When you’re initially learning how to get started trading and investing, real currency trading tips are difficult to come by. This is because currency trading (or forex or fx trading) is a much-maligned form of trading; there are just too many scams claiming to be able to make you millions of dollars while you sleep. Combine this with a relatively low barrier of entry, and high paying advertisers and you have the perfect storm for disingenuous information about a topic you’re really trying to learn about. The truth about currency trading is that it’s easy to learn, but difficult to master. Here are some tips for the currency trading beginner.
Don’t Over Leverage Yourself - For a forex trading beginner, the amount of leverage given can be quite overwhelming. The minimum deposit on some accounts is $500, and then you are given a forex margin of 1:100 (and sometimes higher). This amount of leverage is dangerous in the hands of a beginner. What does it mean? It means that with your $500 you are able to purchase half a million dollars of currency. Yes, that’s $500,000 USD in cash. You can purchase 5 standard forex lots of $100,000 with that amount of leverage. This would make every pip of movement in a currency pair worth about $50 (this is over simplified and will vary between currency pairs, but it is a fair approximation). A simple move of 10 pips will wipe your account out before you can blink. You will not get a chance to recover, you will be automatically closed out of the position for the loss, and hopefully slippage doesn’t leave you owing your broker any money (which it likely will). The point here is that you should start small. If you open a small account, trade mini lots. Mini lots are equal to buying $10,000 USD in currency, and makes pips only worth about $1. This is much more manageable for someone who is new and who doesn’t have a large account.

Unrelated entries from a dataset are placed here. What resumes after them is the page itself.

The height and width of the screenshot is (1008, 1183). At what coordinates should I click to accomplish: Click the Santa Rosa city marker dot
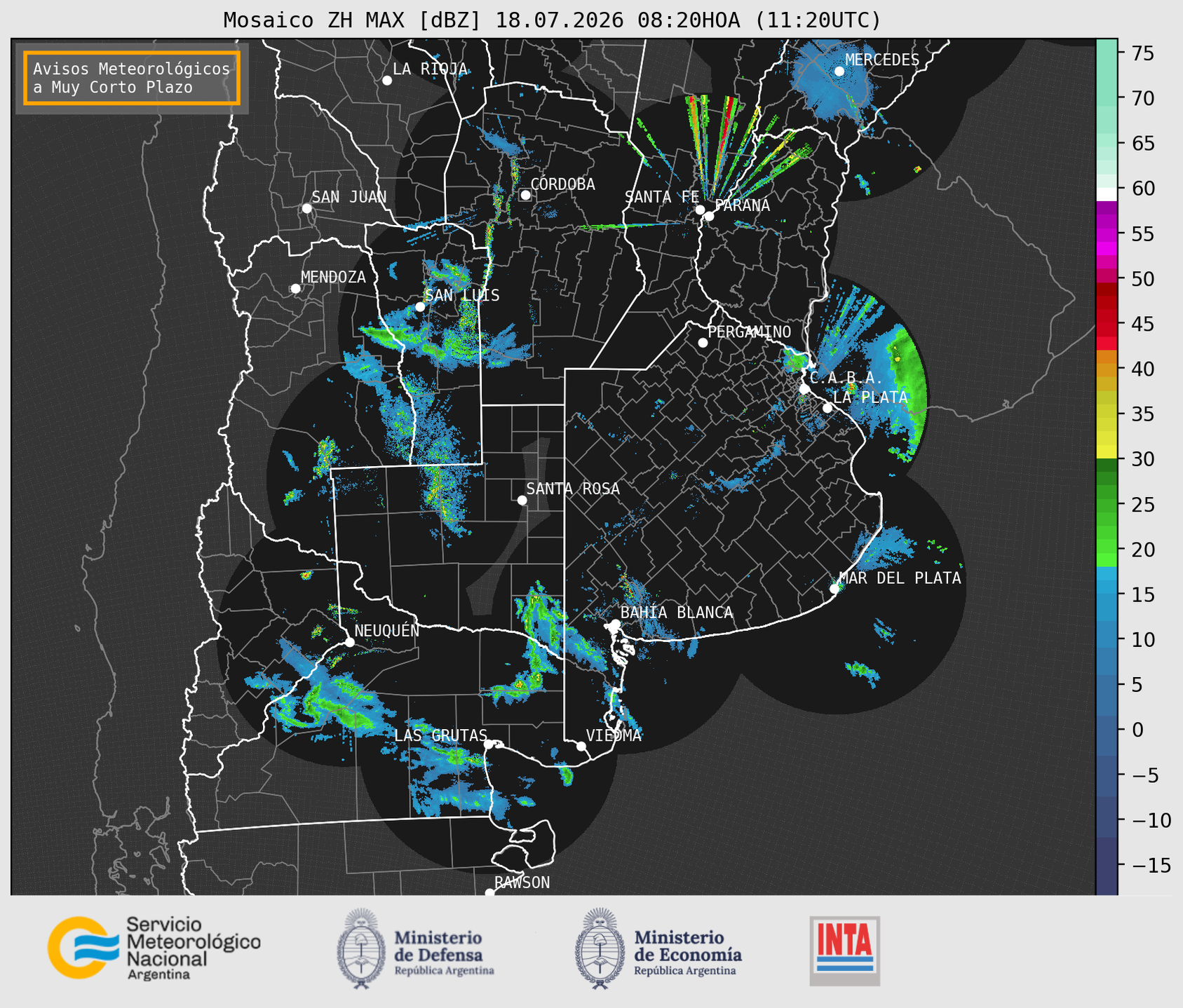pos(522,500)
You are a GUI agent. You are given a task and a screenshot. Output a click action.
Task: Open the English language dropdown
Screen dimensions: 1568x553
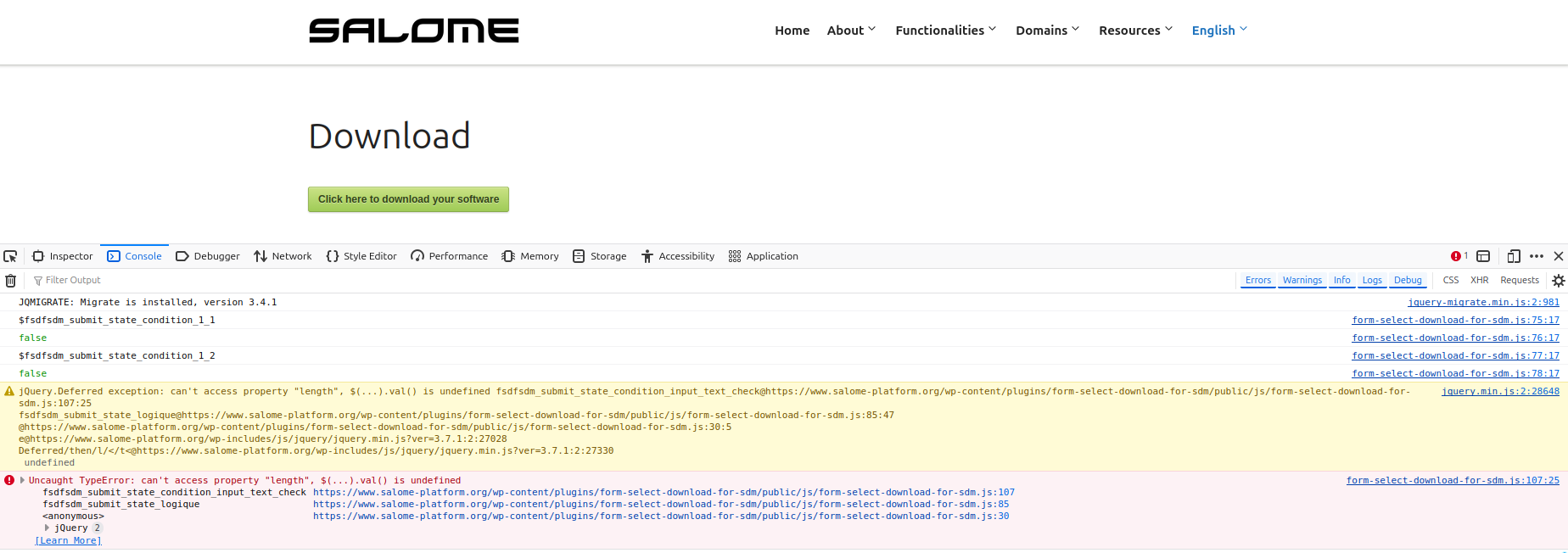1218,31
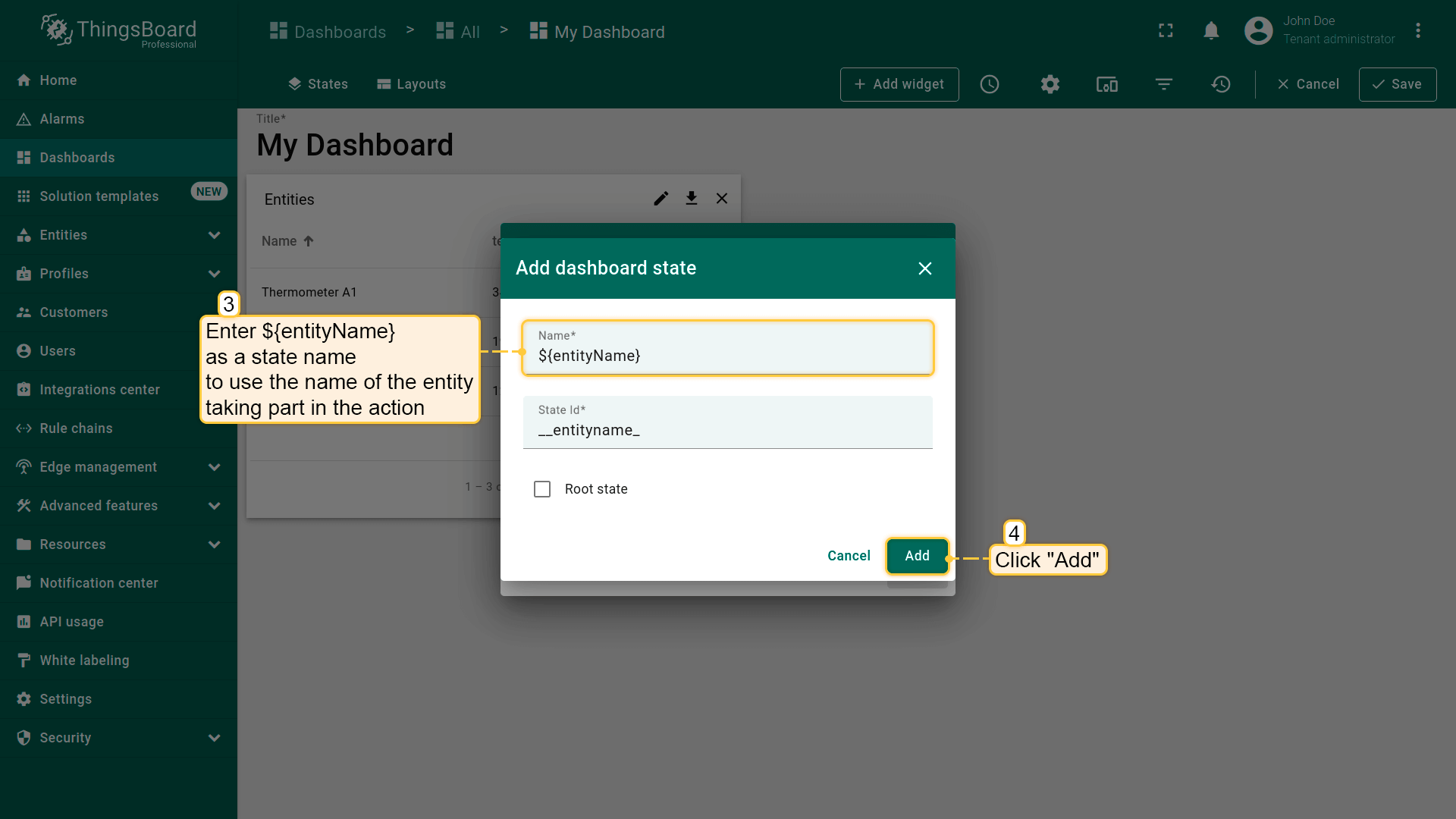Expand Edge management chevron

(x=214, y=467)
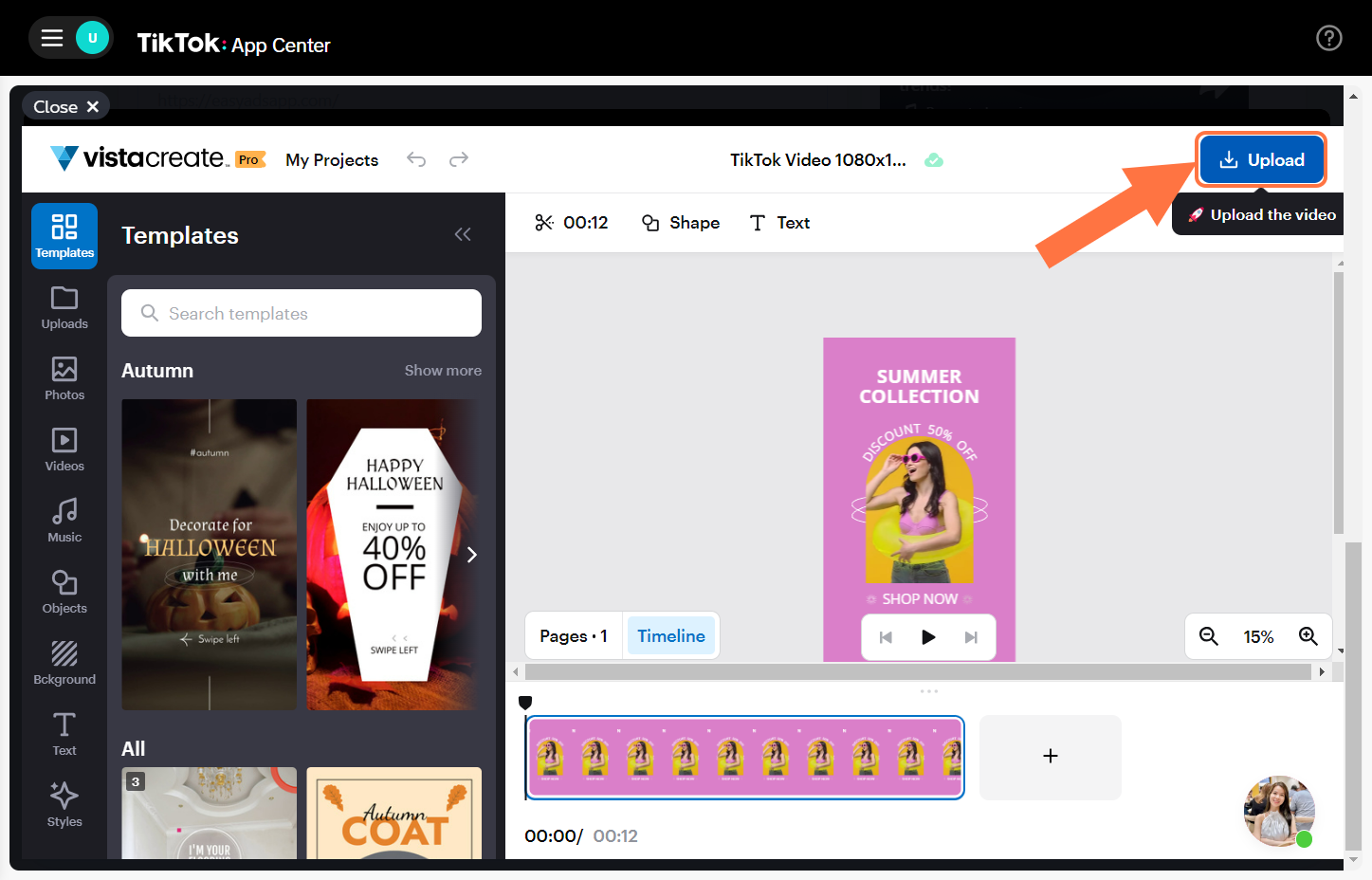Click the undo arrow icon
The height and width of the screenshot is (880, 1372).
point(416,159)
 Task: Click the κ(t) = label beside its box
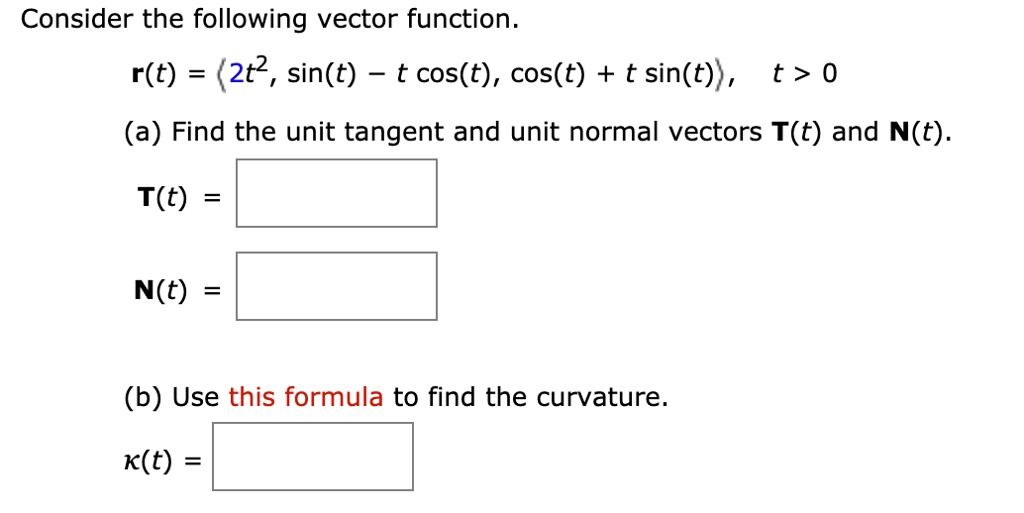(x=163, y=461)
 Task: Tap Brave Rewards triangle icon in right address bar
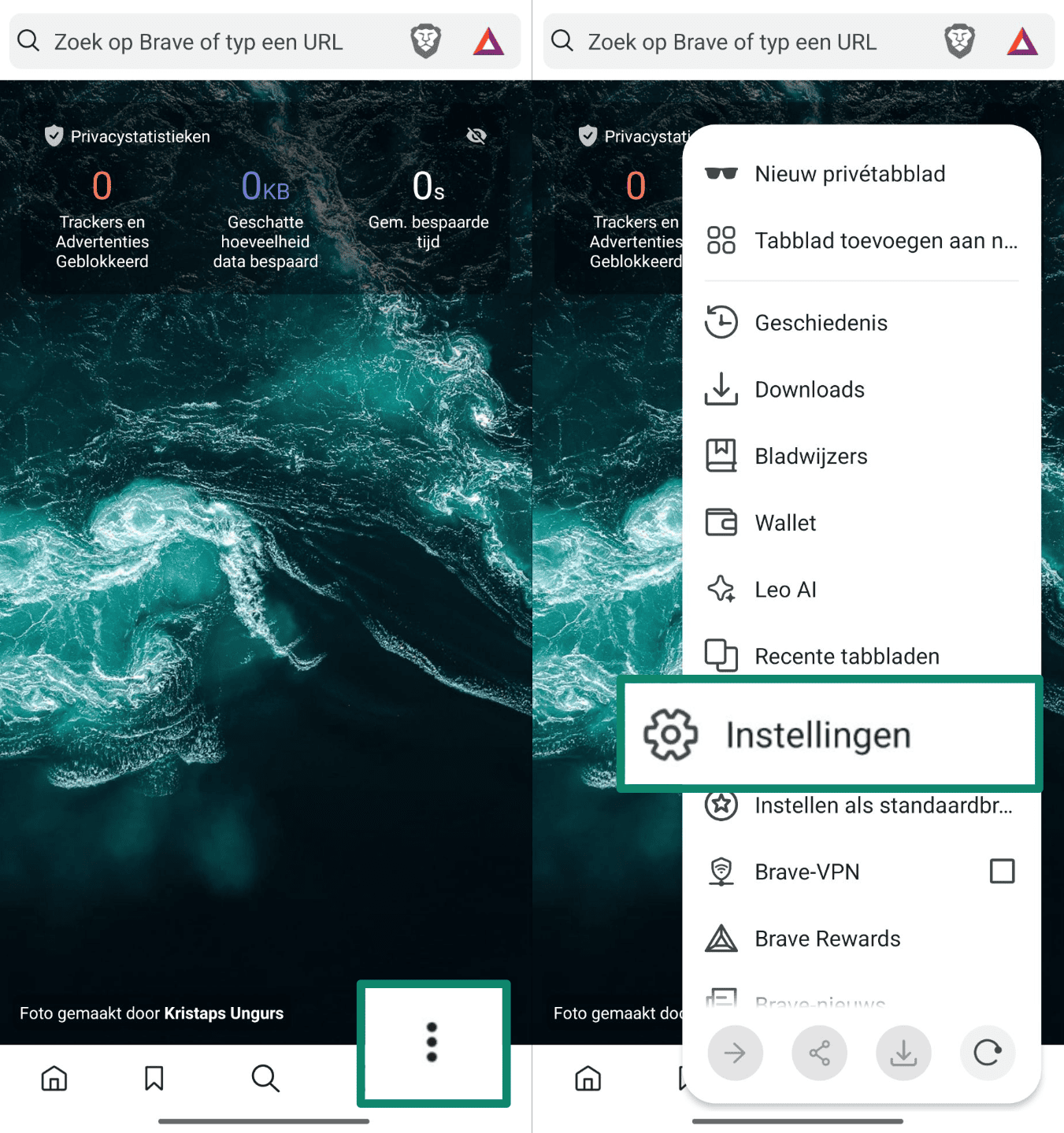coord(1022,42)
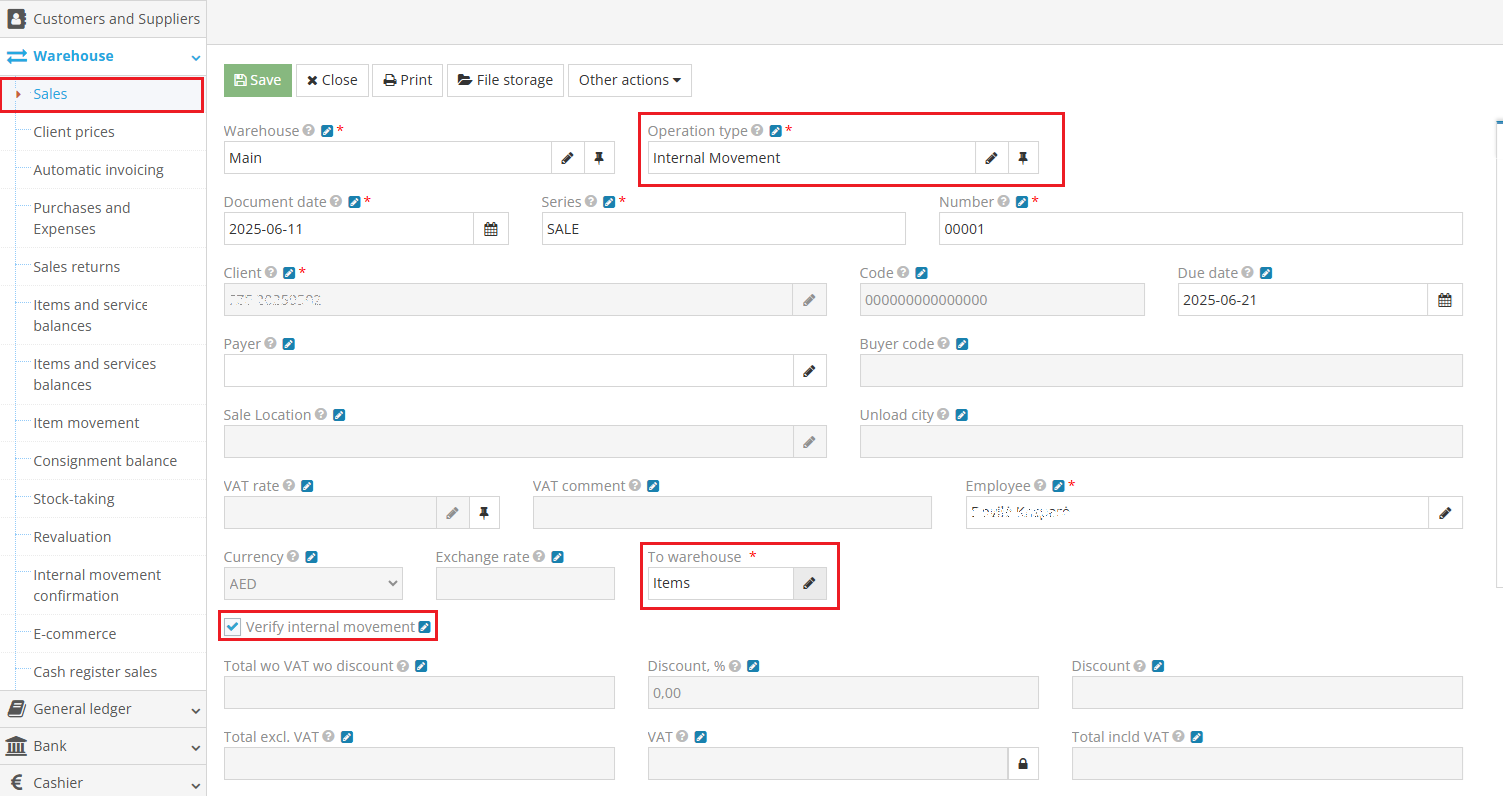Open the Document date calendar picker
This screenshot has width=1503, height=796.
491,228
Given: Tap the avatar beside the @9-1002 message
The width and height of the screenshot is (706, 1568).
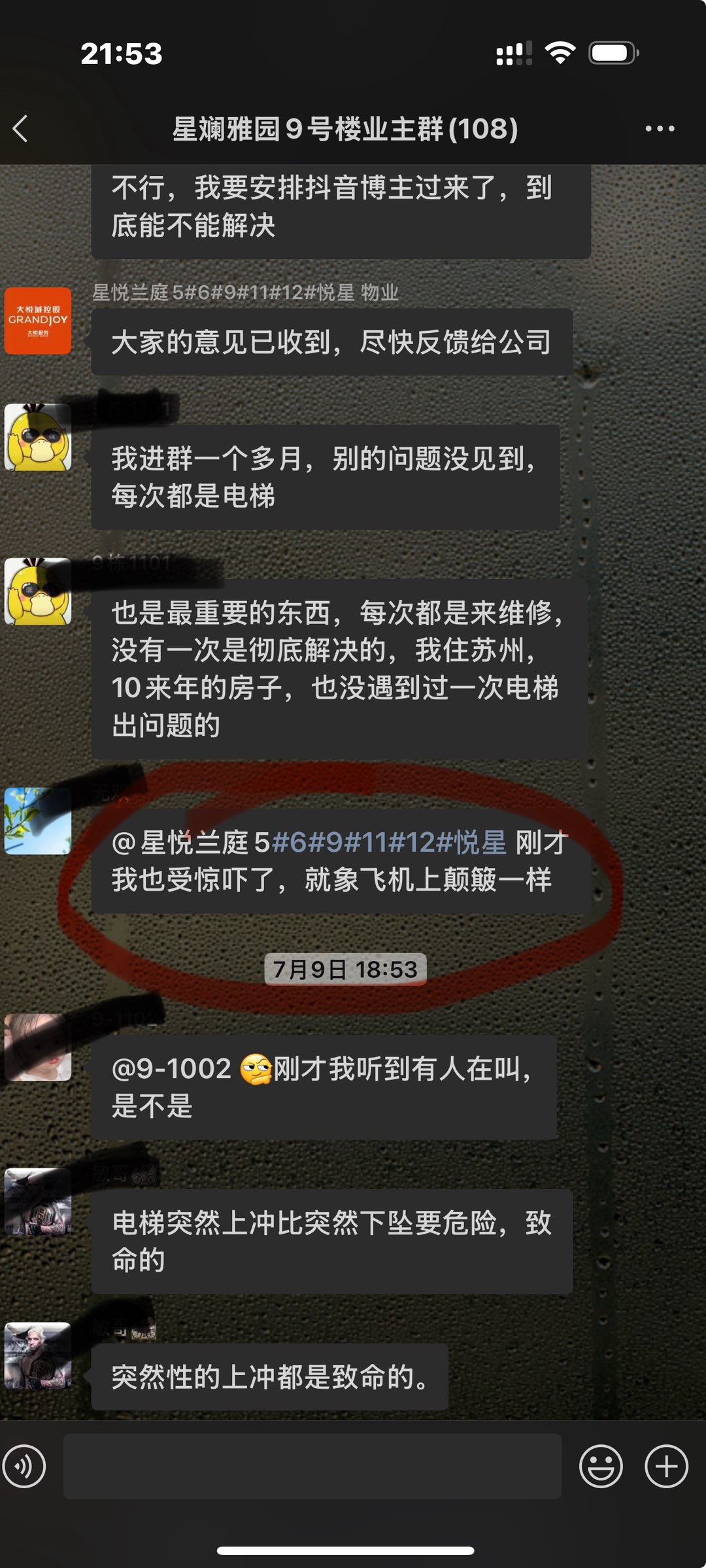Looking at the screenshot, I should pos(38,1047).
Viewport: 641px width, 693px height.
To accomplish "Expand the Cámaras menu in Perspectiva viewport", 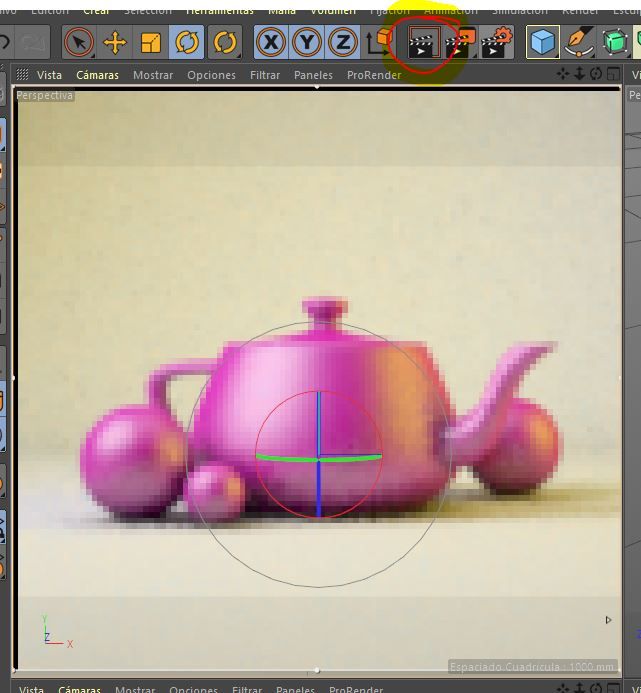I will click(97, 75).
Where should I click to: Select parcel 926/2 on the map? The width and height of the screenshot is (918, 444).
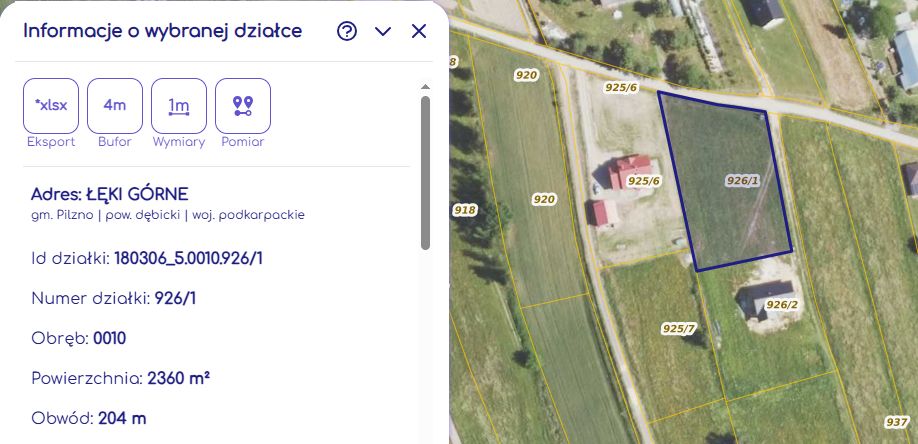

Practice with Real Money – Yes, just about every forex broker allows you to use a simulated forex trading account until the cows come home before you finally make the decision to pony up some cash. There are some theories that imply that brokers fix prices and order fills on practice accounts making it appear much more easy to make money on the Forex than it really is. This may or may not be true, but either way, paper trading can’t really give you the feel for the real market. Order fills will be immediate and unrealistically beneficial, and your emotions will be different when playing with fake money as opposed to real. As mentioned above, start with mini lots. $1 per pip is a cheap education while you nail down your trading strategy. You’ll have real money in the currency market, so your emotions will reflect this. You will find that losing such small amounts of money will affect you, but not hugely. This small effect will actually maintain itself as you grow your positions sizes. This is because you’ve had real money in the market while learning, and you’ve learned to stay cool while you’re trading. If you didn’t start out small, you might blow up when you begin losing large amounts of money with position sizes you weren’t emotionally ready to handle. In addition, the market mechanics will be totally real and not made up in some off-the-books market made up by your broker; sometimes brokers have you trading an internal market made up of only other practice accounts. This is an unrealistic situation compared to the real dog-eat-dog forex market.
Don’t Buy Expensive Indicators - One of the biggest mistakes people who are new to currency trading make is buying a bunch of expensive proprietary indicators in the hopes that it will make them more money. The problem is, if you buy more than one, you’ll likely find that the indicators conflict on when to buy and sell. This can be confusing for someone starting out. Secondly, you really don’t need all those indicators. You’ll start out buying these proprietary forex indicators, or just adding a whole bunch of the free ones before you understand what they do, and as you actually learn how to trade, you’ll end up taking them all off. Some of the very best currency traders use few or no indicators, and you can believe the ones they use didn’t cost them hundreds of dollars. Many times they develop their own, and if you’re lucky, you’ll find that they’ll give it away for free. In general, the only time someone sells an indicator is if it doesn’t work anymore, or never worked in the first place. Someone spent a lot of time and effort trying to “figure out the markets,” found out that their work was all for nothing, and they would rather get paid for something that doesn’t work than scrap all that hard work. The truth is, the currency market is a lot simpler than people want to believe, and indicators are just a way of interpreting the only basic fact of the currency market – price. Price vs time, price vs volume, price of one currency pair vs. another divided by time supplemented by the price of grain during the vernal equinox. I kid you not, there are indicators that are that absurd, and you’ll notice they all depend on price. Just keep an eye on prices, and know that history repeats itself, so resistance at a price level becomes support and vise versa. Knowing that simply fact will get you a lot further than the latest indicator.
There are probably more currency trading tips that we could share, but if you follow the ones above, you’ll stay in the game a lot longer than most beginners. Just know that over-leveraging will cause you to burn through your account before you know it, keep those starting position sizes small but trade with real money, and eliminate the noise. Learn to spot patterns in the forex market. If you get enough time watching charts, you’ll find these patterns are easier to pick out than a red spot on a discount cashmere sweater.